Mitten zwischen den Senioren sitzen in der Arena mit 4000 Sitzplätzen die Mitglieder des Triberger Frauenbunds. Vorne (von links) ist die bisherige Vorsitzende Gislinde Hermann mit der neu gewählten Leiterin Claudia Waldvogel zu sehen, dahinter zwischen den beiden die Organisatorin Eleonore Augenstein. Foto: Kienzler Foto: Schwarzwälder-Bote

Besuch bei den Passionsspielen in Ötigheim / Das ganze Dorf spielt mit / Aufführung dauert vier Stunden

Von Maria Kienzler

Triberg. Es ist schon Tradition beim Katholischen Frauenbund Triberg, einmal im Jahr nach Ötigheim zu den Festspielen zu fahren. Aber dieses Mal wurde keine Operette und auch kein Musical auf der größten Freilichtbühne Deutschlands geboten: Die Triberger Frauen fuhren mit einigen auswärtigen Mitgliedern zur Aufführung der Leidensgeschichte Jesu in die kleine Stadt Ötigheim.

"Die Passionsspiele in dieser Stadt werden für alle Besucher ein unvergleichliches Erlebnis werden", zeigte sich Edith Fabry bei der Begrüßung überzeugt.

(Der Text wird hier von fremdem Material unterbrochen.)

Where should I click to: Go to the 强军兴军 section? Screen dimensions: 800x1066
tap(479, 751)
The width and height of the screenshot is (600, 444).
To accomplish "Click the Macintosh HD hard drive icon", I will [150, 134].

Die Diözesan-Vorsitzende des Altenwerks der Erzdiözese Freiburg hatte zu dieser Veranstaltung alle Senioren eingeladen. "Vergessen Sie alles, was Sie bisher an Passionsspielen gesehen haben, in Ötigheim ist die Darstellung der Leidensgeschichte ganz anders", versprach sie den Besuchern.

Der Veranstaltung konnte sich auch der Triberger Verein des Frauenbunds anschließen, weil noch Plätze frei waren. Erich Penka, der katholische Pfarrer von Ötigheim, ließ es sich ebenfalls nicht nehmen, die rund 3000 Gäste aus der ganzen Erzdiözese zu begrüßen und in das biblische Schauspiel einzuführen. "Zum ersten Mal werden Tradition und Moderne aufeinander treffen, aber der Text wird nicht geändert", erklärte er. Und tatsächlich – das Spiel wurde bibeltreu und eindringlich aufgeführt, ohne jedoch den Bezug zur heutigen Zeit zu vergessen.

"Das ganze Dorf spielt hier mit", wunderten sich die Tribergerinnen. Wie aus dem Programmheft hervorging, waren neben dem Regisseur nur zwei Schauspieler, nämlich Jesus Christus und ein Engel, Profis. Kinder, Jugendliche und Erwachsene aus der Stadt spielten das Volk und die einzelnen Szenen aus der Bibel. Mehrere Chöre traten neben modernen Tanzgruppen auf, um das Leben Jesu und sein Leiden darzustellen.

Die Reiterei der Volksschauspiele Ötigheim brachte mit den feurigen Pferden immer wieder Schwung in das Schauspiel. Spannend wurden im Vorspiel die Propheten des Alten Testamentes dargestellt, an das sich ein Auszug aus dem Leben Jesu anschloss. Im zweiten Teil ging es dann mit dem Einzug Jesu in Jerusalem weiter. Erst nach der Pause der vierstündigen Aufführung begann die eigentliche Leidensgeschichte.

Dramatisch wurde es am Ölberg, als Jesus dem Verzweifeln nahe schien. Feige und ängstlich zeigten sich die Apostel im Ölgarten bei der Verhaftung Jesu, bevor sie die Flucht ergriffen. Die Geißelung und der Kreuzweg wurden samt der Kreuzigung dezent angedeutet, jedoch nicht grausam in allen Einzelheiten ausgebreitet. Herzzerreißend klang die Klage der Mutter Maria, bevor Jesus ins Grab gelegt wurde. Der Triumph des Satans dauerte nicht lange, denn lieblicher Engelsgesang übertönte ihn.

"Ich habe richtig mitgelitten, es war alles so erschütternd", schilderte Brigitte Pfau aus St. Georgen ihre Eindrücke. Alle Frauen aber waren sich einig, dass es sich gelohnt hatte, die Busreise auf sich zu nehmen. Keinerlei kritische Stimmen waren zu hören, alle waren voll des Lobes über die Darstellung des historischen Schauspiels unter der Regie von Stefan Haufe.

Wie sich bei der Heimfahrt herausstellte, hatte die frühere Vorsitzende Eleonore Augenstein ihre Beziehungen spielen lassen, um noch Karten für die geschlossene Aufführung zu bekommen. Mit langem Applaus bedankten sich die Mitglieder des Frauenbunds bei ihr für die Vorbereitung und Organisation der Fahrt.